Três duplas inéditas em destaque no arranque do certame.

Westway Lab’23 – Dia 1: Guimarães, a “cidade berço” das melhores parcerias musicais

Fotografia: Direitos Reservados
Publicado a: 13/04/2023

Não há comboio que nos leve directamente a Guimarães e a viagem para cá chegarmos foi demasiado longa para a importância da cidade naquilo que é a história do nosso país. O cansaço provocado pela travessia aliado à total incógnita daquilo que iriamos encontrar pelos palcos do primeiro dia do Westway Lab (dado o seu carácter inédito) não nos permitiram entrar em grandes euforias antecipadamente, algo que mudou por completo mal colocámos os pés no Teatro Jordão para assistir ao primeiro momento da programação.
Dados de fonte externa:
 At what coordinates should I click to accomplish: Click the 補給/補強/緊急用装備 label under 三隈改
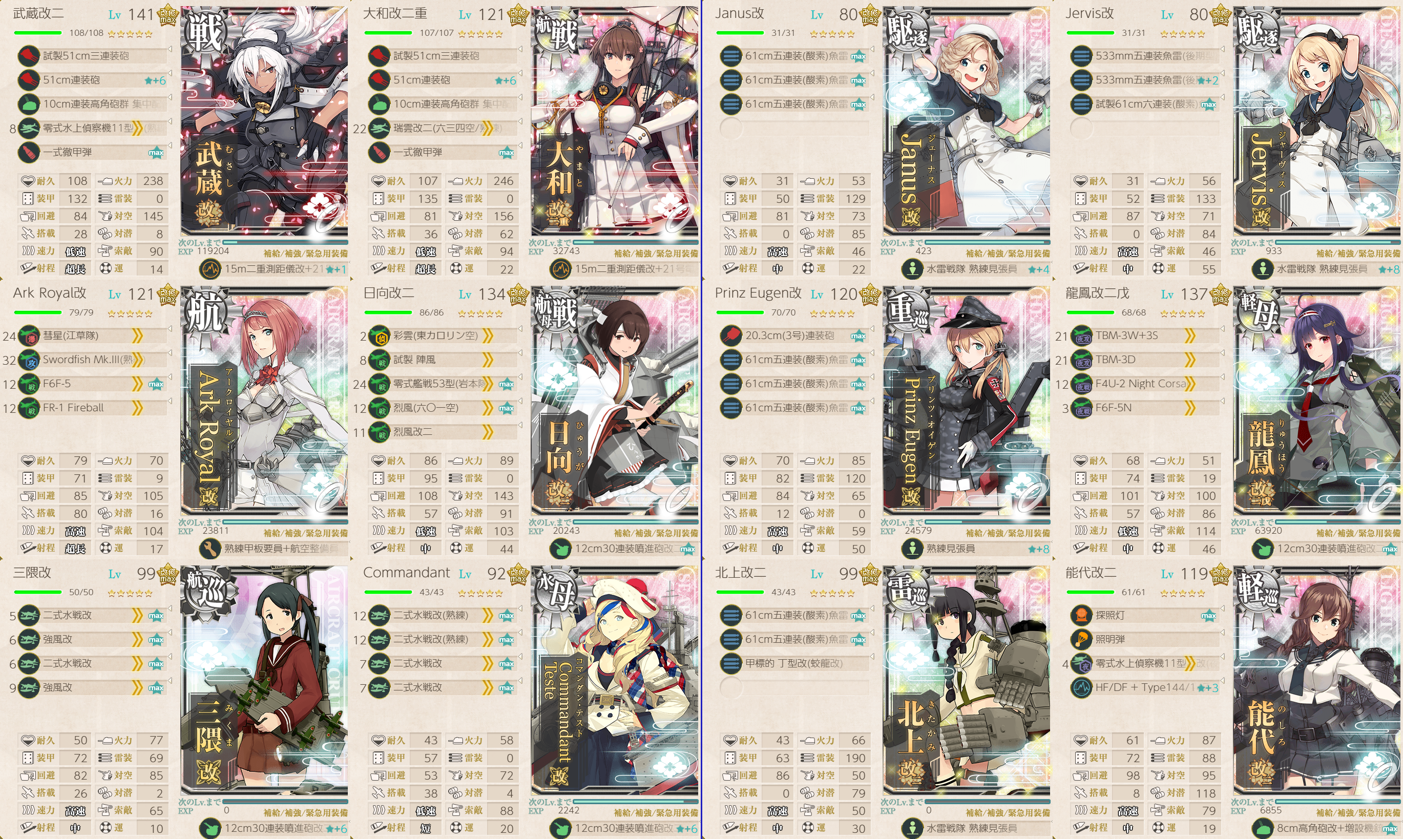click(305, 812)
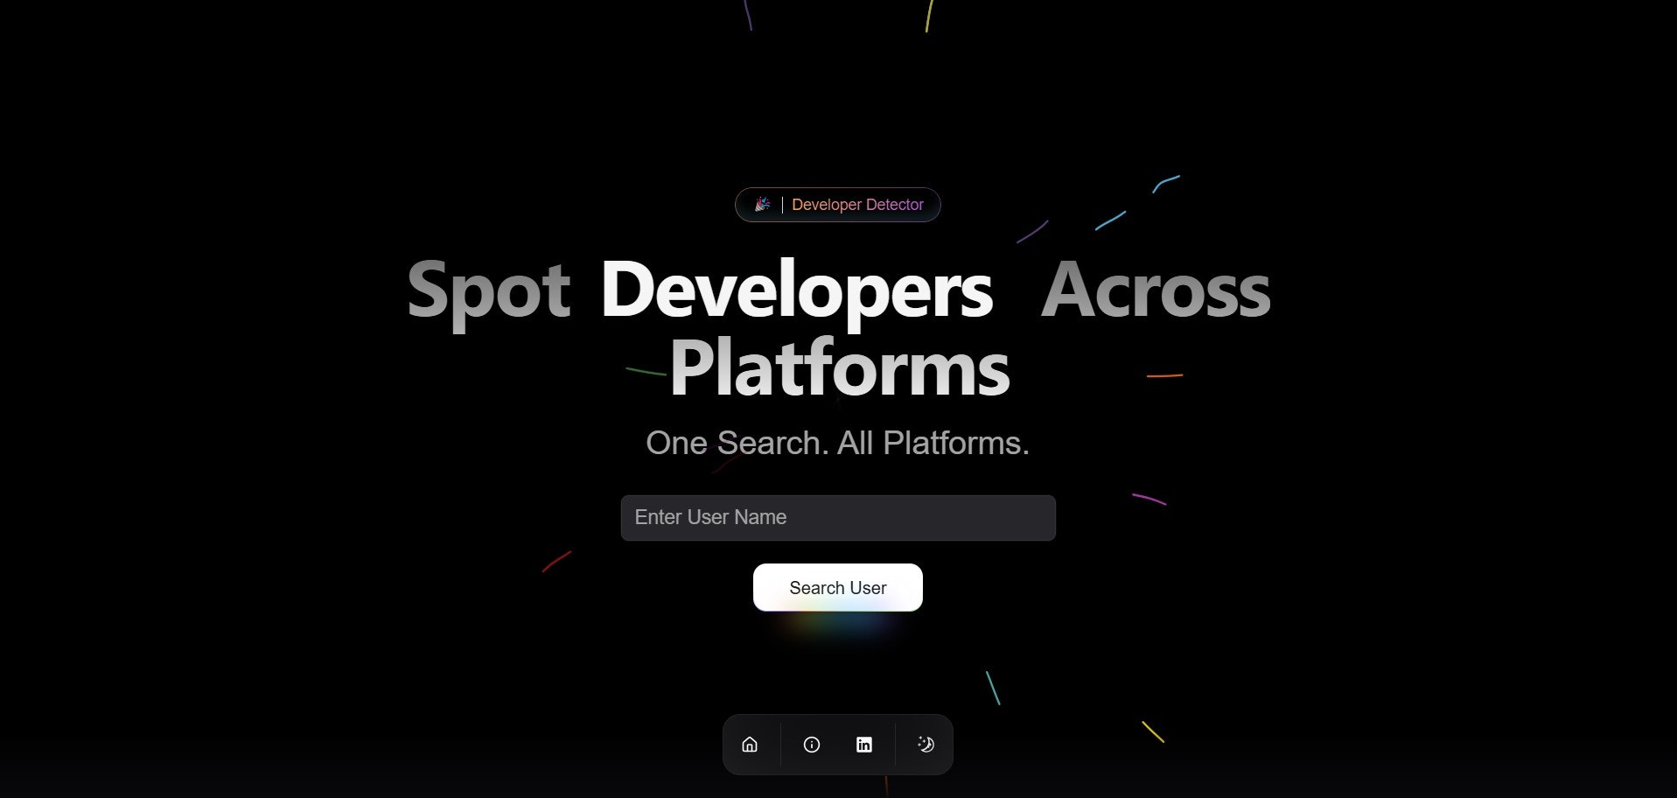Visit the LinkedIn profile via its icon
1677x798 pixels.
coord(864,745)
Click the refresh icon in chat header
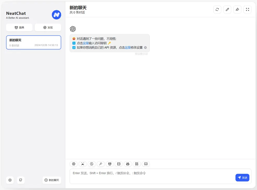Screen dimensions: 257x190 [217, 9]
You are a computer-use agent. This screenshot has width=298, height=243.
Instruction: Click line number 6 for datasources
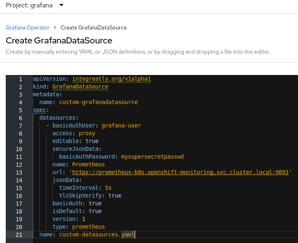click(x=20, y=118)
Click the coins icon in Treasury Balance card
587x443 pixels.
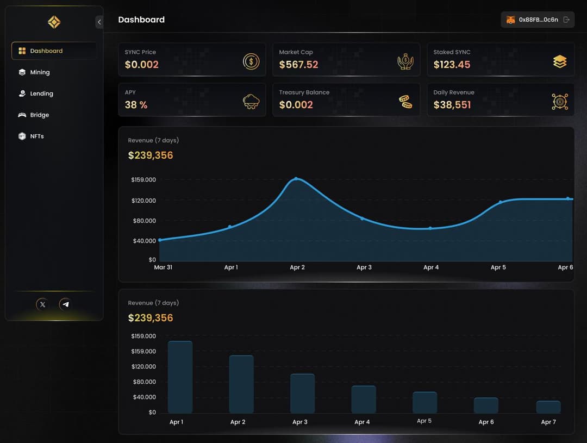(x=405, y=102)
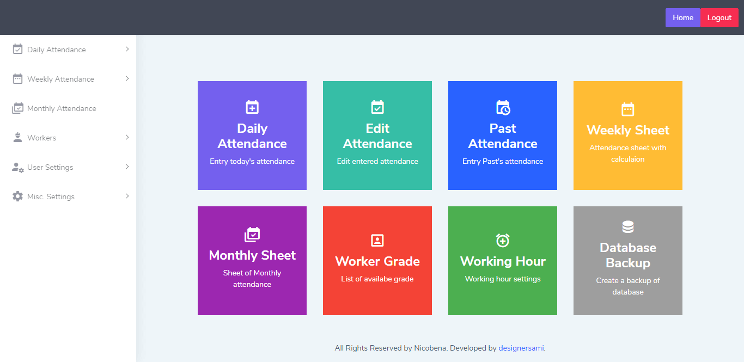Expand the Weekly Attendance sidebar chevron
Screen dimensions: 744x362
pyautogui.click(x=127, y=78)
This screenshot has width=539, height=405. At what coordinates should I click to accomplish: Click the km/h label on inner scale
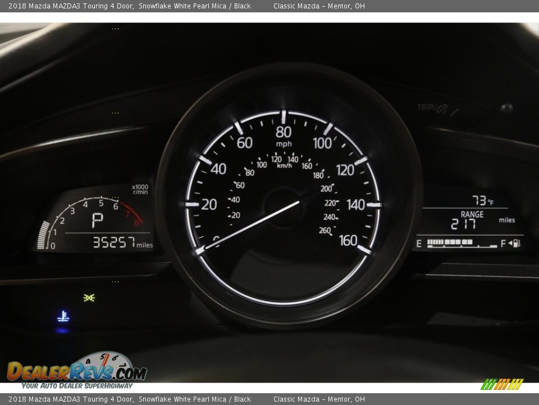(x=284, y=165)
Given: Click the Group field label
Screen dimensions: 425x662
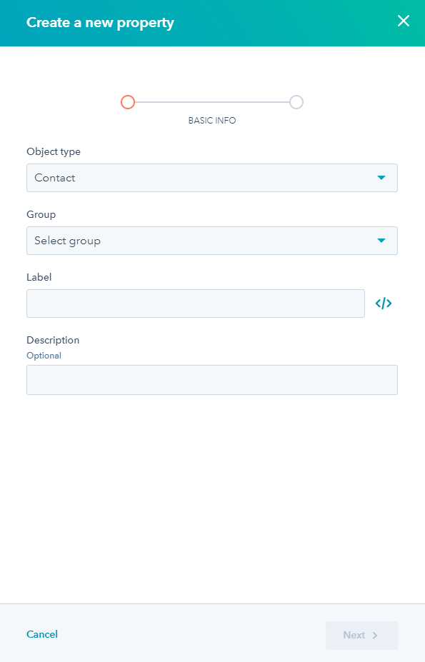Looking at the screenshot, I should tap(41, 215).
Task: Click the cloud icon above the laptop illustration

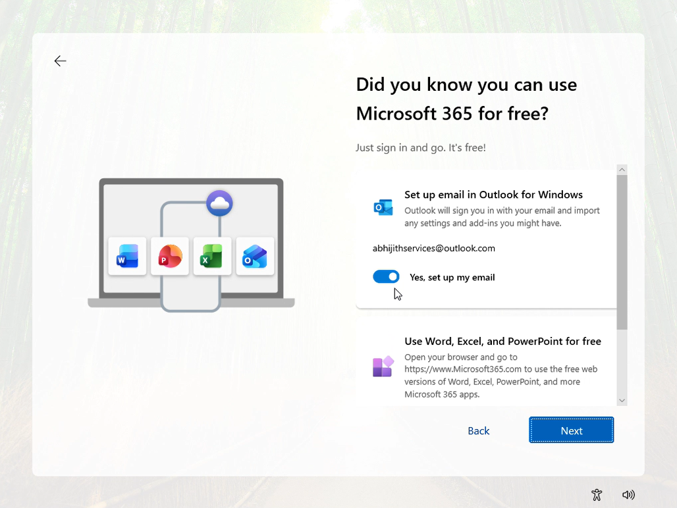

A partir das 19h30, a curva do mood esteve sempre em crescendo e a maior subida registou-se logo nesse concerto de abertura da edição que assinala os 10 anos do festival. Quem nos esperava em cima do palco eram Edgar Valente (de Bandua e Criatura) e Rui Souza (de Dada Garbeck), os dois músicos desafiados pela organização para orquestrar o espectáculo inaugural com uma série de temas compostos de propósito para o efeito. Ambos estavam sentados frente-a-frente e rodeados pelos instrumentos que utilizaram para aquela sessão — em torno de Edgar haviam teclados, já a bandaca de trabalho de Rui Souza era composta por sintetizadores, sendo que ambos recorreram ainda à voz ao longo de toda a apresentação.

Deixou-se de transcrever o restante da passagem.